**DOCUMENT:**
____

Officiellement, l’équipe de France n’a déjà rencontré celle du Maroc que 5 fois, depuis 1988, avant de l’affronter en demi-finales de la Coupe du Monde au Qatar.
Mais c’est sans compter, d’une part, deux matches de France B, l’un en 1963 (2-1 pour le Maroc, à Casablanca), l’autre en 1966 (2-2 à Bordeaux –on trouvait chez les Bleus Jean Djorkaeff, le père de Youri, Roger Lemerre, le futur sélectionneur, et un international chevronné comme Yvon Douis, qui avait gagné la troisième place à la Coupe du Monde 1958 !), et surtout d’autre part, tous les matchs disputés au temps où le Maroc était un protectorat français.

____

**TÂCHE DEMANDÉE:**
Recopiez intégralement le document sur les matchs entre la France et le Maroc, mot pour mot.

**DONNÉES FOURNIES:**
____

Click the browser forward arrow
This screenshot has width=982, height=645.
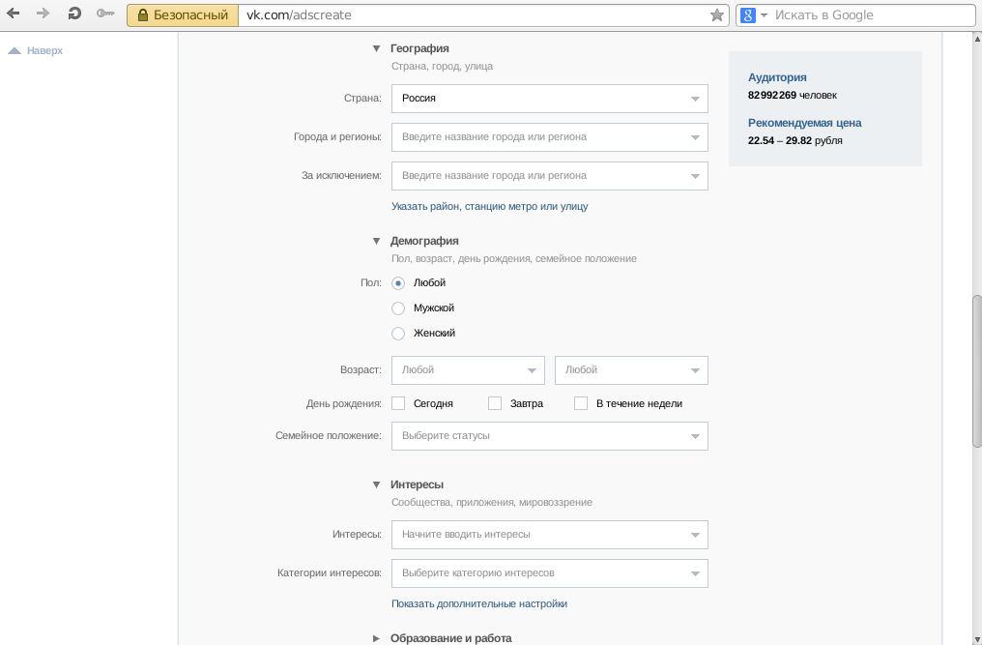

____

**RÉPONSE CORRECTE:**
Officiellement, l’équipe de France n’a déjà rencontré celle du Maroc que 5 fois, depuis 1988, avant de l’affronter en demi-finales de la Coupe du Monde au Qatar.
Mais c’est sans compter, d’une part, deux matches de France B, l’un en 1963 (2-1 pour le Maroc, à Casablanca), l’autre en 1966 (2-2 à Bordeaux –on trouvait chez les Bleus Jean Djorkaeff, le père de Youri, Roger Lemerre, le futur sélectionneur, et un international chevronné comme Yvon Douis, qui avait gagné la troisième place à la Coupe du Monde 1958 !), et surtout d’autre part, tous les matchs disputés au temps où le Maroc était un protectorat français.